■ **What is expected**
Rewrite the listing below as a JSON list of strings, one string per line, leaving out blank lines.

■ **Data records**
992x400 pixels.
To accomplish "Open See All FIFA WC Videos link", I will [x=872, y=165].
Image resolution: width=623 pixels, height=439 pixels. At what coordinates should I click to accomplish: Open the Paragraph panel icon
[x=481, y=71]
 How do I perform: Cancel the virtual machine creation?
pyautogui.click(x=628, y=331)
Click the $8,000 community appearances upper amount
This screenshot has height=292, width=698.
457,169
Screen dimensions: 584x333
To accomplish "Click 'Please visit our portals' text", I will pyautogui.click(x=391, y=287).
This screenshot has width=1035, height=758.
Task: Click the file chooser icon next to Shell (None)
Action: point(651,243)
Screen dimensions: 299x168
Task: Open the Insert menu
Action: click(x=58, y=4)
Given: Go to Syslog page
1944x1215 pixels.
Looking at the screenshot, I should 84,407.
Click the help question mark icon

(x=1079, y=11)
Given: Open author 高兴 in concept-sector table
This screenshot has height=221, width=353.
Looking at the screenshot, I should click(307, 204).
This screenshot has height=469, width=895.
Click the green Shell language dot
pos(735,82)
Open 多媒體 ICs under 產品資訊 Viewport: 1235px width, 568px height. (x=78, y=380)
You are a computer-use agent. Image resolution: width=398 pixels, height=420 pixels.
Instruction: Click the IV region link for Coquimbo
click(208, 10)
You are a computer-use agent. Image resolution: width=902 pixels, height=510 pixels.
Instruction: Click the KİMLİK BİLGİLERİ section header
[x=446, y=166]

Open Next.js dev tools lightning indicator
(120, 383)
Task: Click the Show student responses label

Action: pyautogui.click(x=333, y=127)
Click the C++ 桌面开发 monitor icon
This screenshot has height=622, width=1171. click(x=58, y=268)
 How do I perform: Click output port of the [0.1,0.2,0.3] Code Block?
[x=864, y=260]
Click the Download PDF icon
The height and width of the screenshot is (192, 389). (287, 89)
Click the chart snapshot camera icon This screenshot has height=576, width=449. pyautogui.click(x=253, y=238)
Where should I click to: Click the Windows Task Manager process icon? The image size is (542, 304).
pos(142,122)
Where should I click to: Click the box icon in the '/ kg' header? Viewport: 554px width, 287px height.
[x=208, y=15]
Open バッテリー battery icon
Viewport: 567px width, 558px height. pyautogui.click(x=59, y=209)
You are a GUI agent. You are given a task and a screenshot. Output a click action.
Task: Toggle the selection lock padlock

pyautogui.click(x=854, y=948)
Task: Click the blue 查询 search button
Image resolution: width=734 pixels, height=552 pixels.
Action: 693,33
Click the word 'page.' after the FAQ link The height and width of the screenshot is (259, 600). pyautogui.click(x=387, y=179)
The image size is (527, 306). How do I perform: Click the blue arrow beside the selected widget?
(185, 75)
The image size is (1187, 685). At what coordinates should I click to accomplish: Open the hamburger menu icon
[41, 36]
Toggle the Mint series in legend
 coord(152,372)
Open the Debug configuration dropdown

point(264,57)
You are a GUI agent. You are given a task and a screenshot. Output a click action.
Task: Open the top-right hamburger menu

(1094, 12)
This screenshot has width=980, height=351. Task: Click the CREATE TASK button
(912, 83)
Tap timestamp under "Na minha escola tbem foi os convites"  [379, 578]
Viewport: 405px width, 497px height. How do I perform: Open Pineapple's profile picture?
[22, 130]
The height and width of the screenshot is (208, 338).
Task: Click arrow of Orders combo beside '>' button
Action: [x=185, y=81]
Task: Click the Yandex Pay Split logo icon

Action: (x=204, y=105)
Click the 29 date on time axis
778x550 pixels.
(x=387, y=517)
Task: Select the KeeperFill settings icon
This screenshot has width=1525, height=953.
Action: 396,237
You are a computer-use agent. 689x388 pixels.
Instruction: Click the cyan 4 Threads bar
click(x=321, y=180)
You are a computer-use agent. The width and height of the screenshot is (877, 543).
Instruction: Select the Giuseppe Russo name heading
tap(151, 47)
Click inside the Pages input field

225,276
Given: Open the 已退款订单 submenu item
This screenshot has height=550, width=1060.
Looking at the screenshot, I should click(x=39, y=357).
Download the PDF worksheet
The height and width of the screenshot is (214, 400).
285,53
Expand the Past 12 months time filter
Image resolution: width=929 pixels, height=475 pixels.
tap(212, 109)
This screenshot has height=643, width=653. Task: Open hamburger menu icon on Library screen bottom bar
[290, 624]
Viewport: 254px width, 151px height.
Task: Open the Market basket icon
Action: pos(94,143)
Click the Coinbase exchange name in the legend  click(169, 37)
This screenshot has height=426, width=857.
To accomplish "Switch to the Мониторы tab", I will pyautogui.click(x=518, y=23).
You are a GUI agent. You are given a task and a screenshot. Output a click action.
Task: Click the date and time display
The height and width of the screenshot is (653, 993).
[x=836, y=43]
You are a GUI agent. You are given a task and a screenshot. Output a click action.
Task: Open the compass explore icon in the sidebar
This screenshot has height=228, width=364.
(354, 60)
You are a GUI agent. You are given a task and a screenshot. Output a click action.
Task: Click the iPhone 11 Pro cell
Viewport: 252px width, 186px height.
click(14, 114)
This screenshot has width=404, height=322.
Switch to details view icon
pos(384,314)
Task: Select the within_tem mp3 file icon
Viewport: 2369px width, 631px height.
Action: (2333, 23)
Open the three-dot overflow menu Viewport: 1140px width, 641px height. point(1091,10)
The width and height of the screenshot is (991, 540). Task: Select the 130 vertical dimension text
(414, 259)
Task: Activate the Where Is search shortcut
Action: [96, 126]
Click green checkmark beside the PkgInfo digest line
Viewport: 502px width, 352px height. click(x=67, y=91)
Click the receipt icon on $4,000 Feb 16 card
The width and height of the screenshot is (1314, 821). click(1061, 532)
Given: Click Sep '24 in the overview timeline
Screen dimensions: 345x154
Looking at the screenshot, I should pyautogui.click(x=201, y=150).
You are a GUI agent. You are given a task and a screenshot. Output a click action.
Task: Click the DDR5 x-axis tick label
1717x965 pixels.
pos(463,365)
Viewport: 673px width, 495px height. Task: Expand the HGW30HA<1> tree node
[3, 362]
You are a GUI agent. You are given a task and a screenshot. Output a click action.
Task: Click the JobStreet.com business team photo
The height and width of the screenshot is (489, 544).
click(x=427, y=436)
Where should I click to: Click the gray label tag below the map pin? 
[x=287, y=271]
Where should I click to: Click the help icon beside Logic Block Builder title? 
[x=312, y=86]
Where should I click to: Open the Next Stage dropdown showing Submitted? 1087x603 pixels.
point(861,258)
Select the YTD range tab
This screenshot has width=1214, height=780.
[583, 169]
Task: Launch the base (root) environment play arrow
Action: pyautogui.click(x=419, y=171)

■ **Output of the task**
[
  "992x400 pixels.",
  "To accomplish \"Open See All FIFA WC Videos link\", I will [x=872, y=165].",
  "Image resolution: width=623 pixels, height=439 pixels. At what coordinates should I click to accomplish: Open the Paragraph panel icon",
  "[x=481, y=71]",
  " How do I perform: Cancel the virtual machine creation?",
  "pyautogui.click(x=628, y=331)",
  "Click the $8,000 community appearances upper amount",
  "This screenshot has height=292, width=698.",
  "457,169",
  "Screen dimensions: 584x333",
  "To accomplish \"Click 'Please visit our portals' text\", I will pyautogui.click(x=391, y=287).",
  "This screenshot has width=1035, height=758.",
  "Task: Click the file chooser icon next to Shell (None)",
  "Action: point(651,243)",
  "Screen dimensions: 299x168",
  "Task: Open the Insert menu",
  "Action: click(x=58, y=4)",
  "Given: Go to Syslog page",
  "1944x1215 pixels.",
  "Looking at the screenshot, I should 84,407.",
  "Click the help question mark icon",
  "(x=1079, y=11)",
  "Given: Open author 高兴 in concept-sector table",
  "This screenshot has height=221, width=353.",
  "Looking at the screenshot, I should click(307, 204).",
  "This screenshot has height=469, width=895.",
  "Click the green Shell language dot",
  "pos(735,82)",
  "Open 多媒體 ICs under 產品資訊 Viewport: 1235px width, 568px height. (x=78, y=380)",
  "You are a computer-use agent. Image resolution: width=398 pixels, height=420 pixels.",
  "Instruction: Click the IV region link for Coquimbo",
  "click(208, 10)",
  "You are a computer-use agent. Image resolution: width=902 pixels, height=510 pixels.",
  "Instruction: Click the KİMLİK BİLGİLERİ section header",
  "[x=446, y=166]",
  "Open Next.js dev tools lightning indicator",
  "(120, 383)",
  "Task: Click the Show student responses label",
  "Action: pyautogui.click(x=333, y=127)",
  "Click the C++ 桌面开发 monitor icon",
  "This screenshot has height=622, width=1171. click(x=58, y=268)",
  " How do I perform: Click output port of the [0.1,0.2,0.3] Code Block?",
  "[x=864, y=260]",
  "Click the Download PDF icon",
  "The height and width of the screenshot is (192, 389). (287, 89)",
  "Click the chart snapshot camera icon This screenshot has height=576, width=449. pyautogui.click(x=253, y=238)",
  "Where should I click to: Click the Windows Task Manager process icon? The image size is (542, 304).",
  "pos(142,122)",
  "Where should I click to: Click the box icon in the '/ kg' header? Viewport: 554px width, 287px height.",
  "[x=208, y=15]",
  "Open バッテリー battery icon",
  "Viewport: 567px width, 558px height. pyautogui.click(x=59, y=209)",
  "You are a GUI agent. You are given a task and a screenshot. Output a click action.",
  "Task: Toggle the selection lock padlock",
  "pyautogui.click(x=854, y=948)",
  "Task: Click the blue 查询 search button",
  "Image resolution: width=734 pixels, height=552 pixels.",
  "Action: 693,33",
  "Click the word 'page.' after the FAQ link The height and width of the screenshot is (259, 600). pyautogui.click(x=387, y=179)",
  "The image size is (527, 306). How do I perform: Click the blue arrow beside the selected widget?",
  "(185, 75)",
  "The image size is (1187, 685). At what coordinates should I click to accomplish: Open the hamburger menu icon",
  "[41, 36]",
  "Toggle the Mint series in legend",
  " coord(152,372)",
  "Open the Debug configuration dropdown",
  "point(264,57)",
  "You are a GUI agent. You are given a task and a screenshot. Output a click action.",
  "Task: Open the top-right hamburger menu",
  "(1094, 12)",
  "This screenshot has width=980, height=351. Task: Click the CREATE TASK button",
  "(912, 83)",
  "Tap timestamp under \"Na minha escola tbem foi os convites\"  [379, 578]",
  "Viewport: 405px width, 497px height. How do I perform: Open Pineapple's profile picture?",
  "[22, 130]",
  "The height and width of the screenshot is (208, 338).",
  "Task: Click arrow of Orders combo beside '>' button",
  "Action: [x=185, y=81]",
  "Task: Click the Yandex Pay Split logo icon",
  "Action: (x=204, y=105)",
  "Click the 29 date on time axis",
  "778x550 pixels.",
  "(x=387, y=517)",
  "Task: Select the KeeperFill settings icon",
  "This screenshot has width=1525, height=953.",
  "Action: 396,237",
  "You are a computer-use agent. 689x388 pixels.",
  "Instruction: Click the cyan 4 Threads bar",
  "click(x=321, y=180)",
  "You are a computer-use agent. The width and height of the screenshot is (877, 543).",
  "Instruction: Select the Giuseppe Russo name heading",
  "tap(151, 47)",
  "Click inside the Pages input field",
  "225,276",
  "Given: Open the 已退款订单 submenu item",
  "This screenshot has height=550, width=1060.",
  "Looking at the screenshot, I should click(x=39, y=357).",
  "Download the PDF worksheet",
  "The height and width of the screenshot is (214, 400).",
  "285,53",
  "Expand the Past 12 months time filter",
  "Image resolution: width=929 pixels, height=475 pixels.",
  "tap(212, 109)",
  "This screenshot has height=643, width=653. Task: Open hamburger menu icon on Library screen bottom bar",
  "[290, 624]",
  "Viewport: 254px width, 151px height.",
  "Task: Open the Market basket icon",
  "Action: pos(94,143)",
  "Click the Coinbase exchange name in the legend  click(169, 37)",
  "This screenshot has height=426, width=857.",
  "To accomplish \"Switch to the Мониторы tab\", I will pyautogui.click(x=518, y=23).",
  "You are a GUI agent. You are given a task and a screenshot. Output a click action.",
  "Task: Click the date and time display",
  "The height and width of the screenshot is (653, 993).",
  "[x=836, y=43]",
  "You are a GUI agent. You are given a task and a screenshot. Output a click action.",
  "Task: Open the compass explore icon in the sidebar",
  "This screenshot has height=228, width=364.",
  "(354, 60)",
  "You are a GUI agent. You are given a task and a screenshot. Output a click action.",
  "Task: Click the iPhone 11 Pro cell",
  "Viewport: 252px width, 186px height.",
  "click(14, 114)",
  "This screenshot has width=404, height=322.",
  "Switch to details view icon",
  "pos(384,314)",
  "Task: Select the within_tem mp3 file icon",
  "Viewport: 2369px width, 631px height.",
  "Action: (2333, 23)",
  "Open the three-dot overflow menu Viewport: 1140px width, 641px height. point(1091,10)",
  "The width and height of the screenshot is (991, 540). Task: Select the 130 vertical dimension text",
  "(414, 259)",
  "Task: Activate the Where Is search shortcut",
  "Action: [96, 126]",
  "Click green checkmark beside the PkgInfo digest line",
  "Viewport: 502px width, 352px height. click(x=67, y=91)",
  "Click the receipt icon on $4,000 Feb 16 card",
  "The width and height of the screenshot is (1314, 821). click(1061, 532)",
  "Given: Click Sep '24 in the overview timeline",
  "Screen dimensions: 345x154",
  "Looking at the screenshot, I should pyautogui.click(x=201, y=150).",
  "You are a GUI agent. You are given a task and a screenshot. Output a click action.",
  "Task: Click the DDR5 x-axis tick label",
  "1717x965 pixels.",
  "pos(463,365)",
  "Viewport: 673px width, 495px height. Task: Expand the HGW30HA<1> tree node",
  "[3, 362]",
  "You are a GUI agent. You are given a task and a screenshot. Output a click action.",
  "Task: Click the JobStreet.com business team photo",
  "The height and width of the screenshot is (489, 544).",
  "click(x=427, y=436)",
  "Where should I click to: Click the gray label tag below the map pin? ",
  "[x=287, y=271]",
  "Where should I click to: Click the help icon beside Logic Block Builder title? ",
  "[x=312, y=86]",
  "Where should I click to: Open the Next Stage dropdown showing Submitted? 1087x603 pixels.",
  "point(861,258)",
  "Select the YTD range tab",
  "This screenshot has width=1214, height=780.",
  "[583, 169]",
  "Task: Launch the base (root) environment play arrow",
  "Action: pyautogui.click(x=419, y=171)"
]